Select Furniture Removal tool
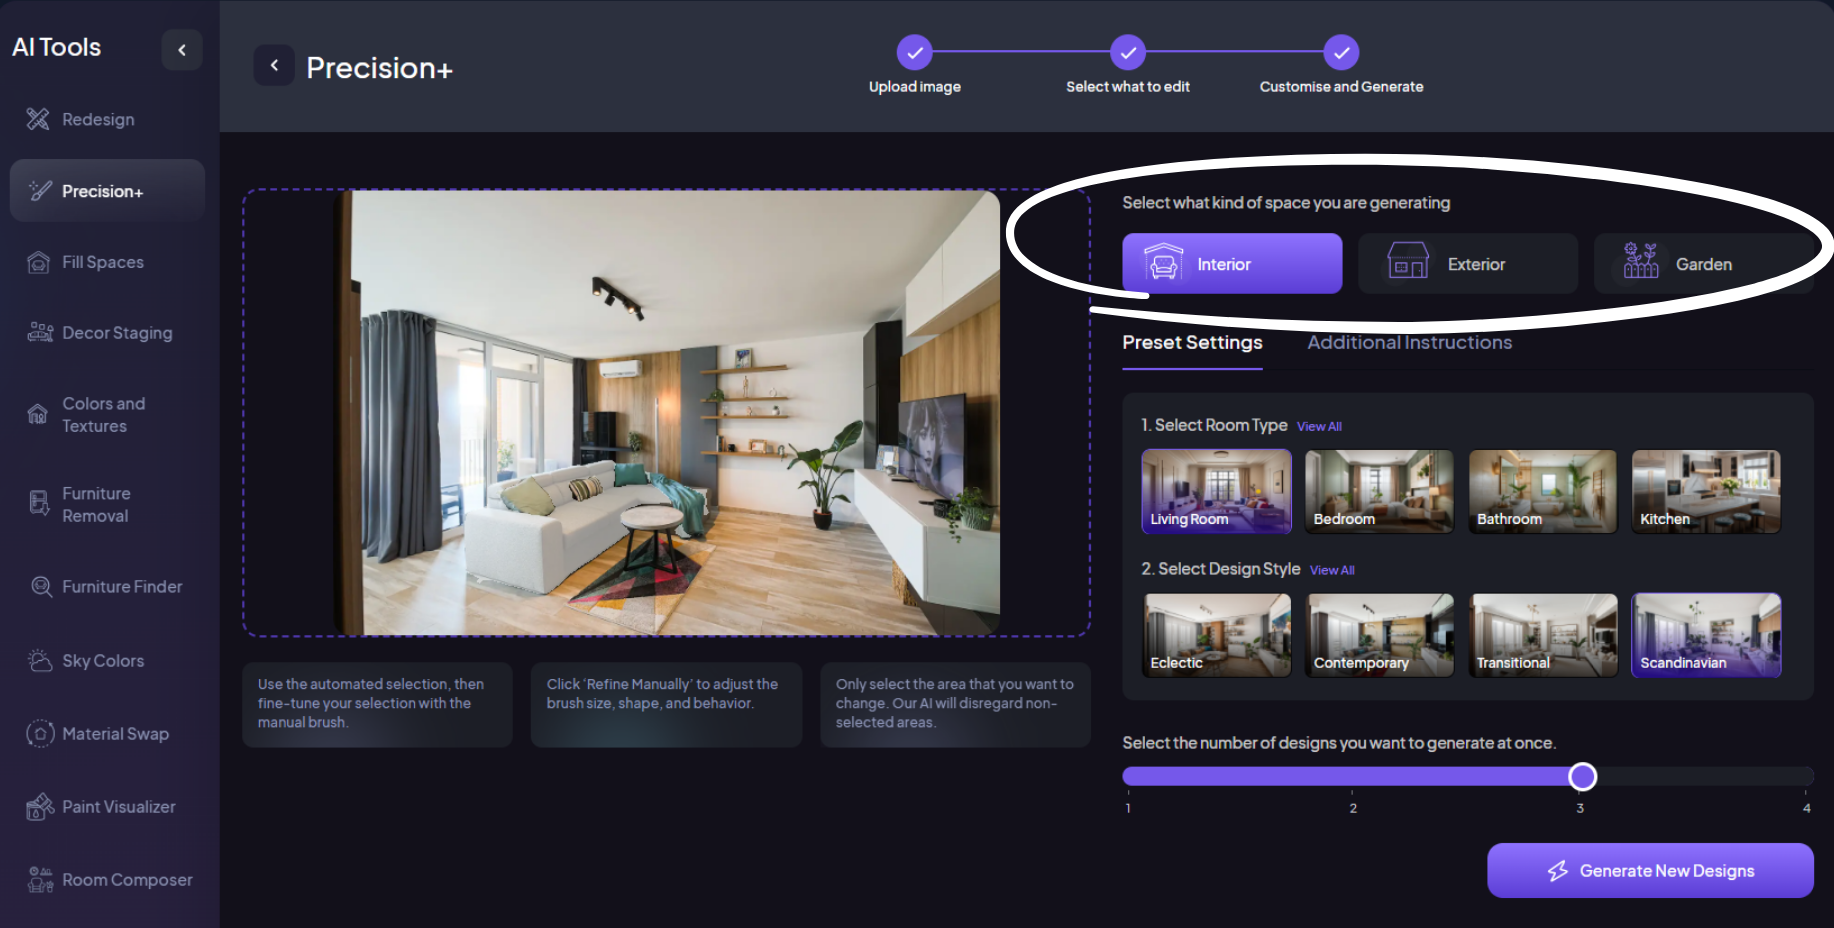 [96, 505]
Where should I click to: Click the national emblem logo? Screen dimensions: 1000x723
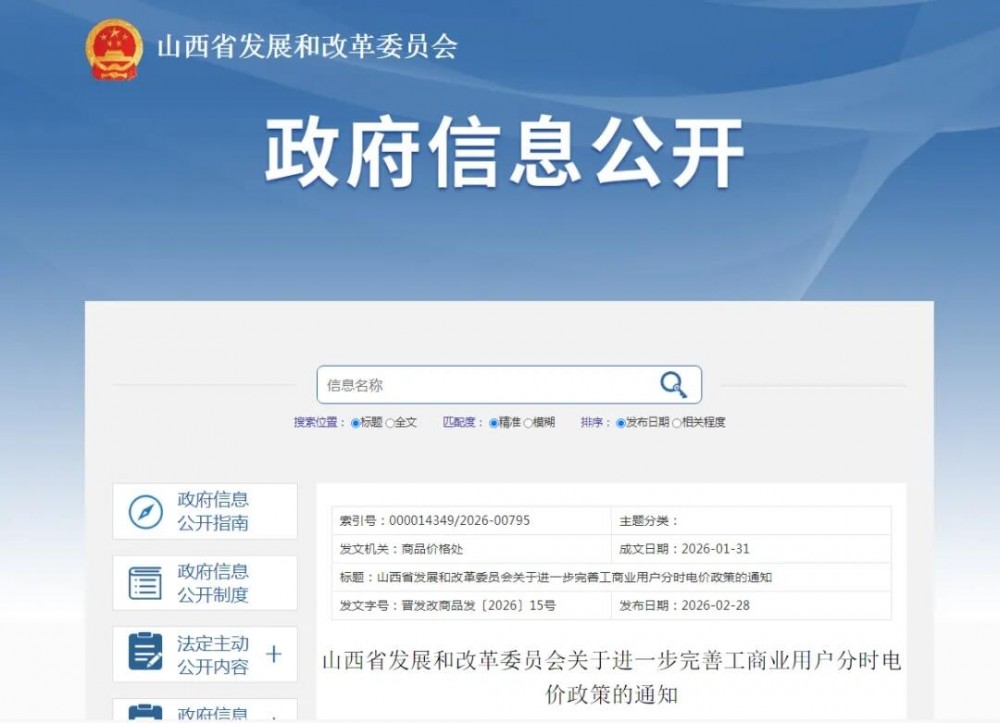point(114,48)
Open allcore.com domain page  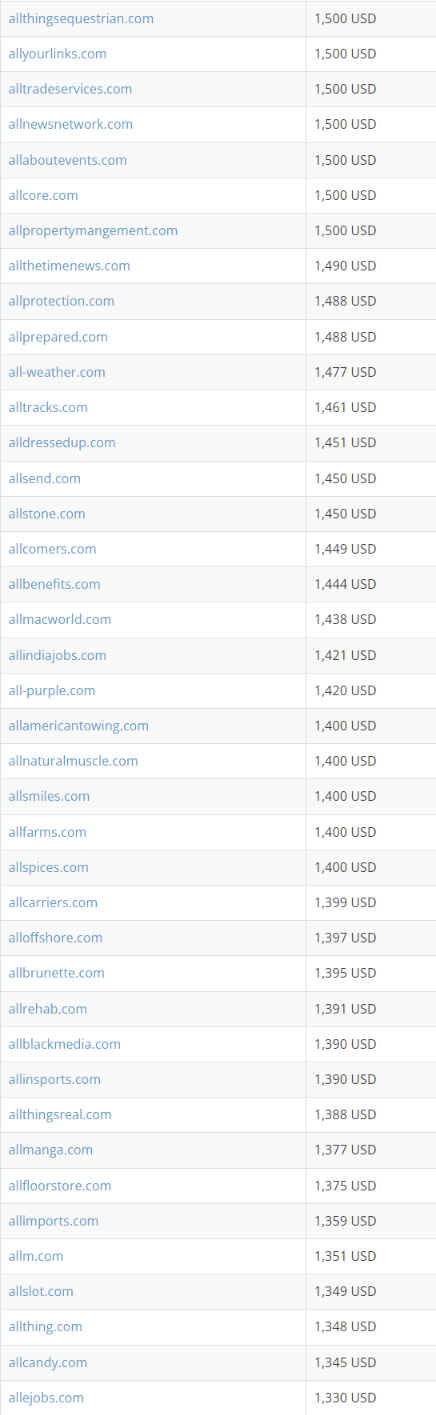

──────────

Leaving the pictures aside, transcribe only the lines from the one containing "Where should I" to the final line of the listing above, inclusive, exactly as they appear.

Where should I click to: Click the national emblem logo? Screen dimensions: 1000x723
point(114,48)
Open allcore.com domain page  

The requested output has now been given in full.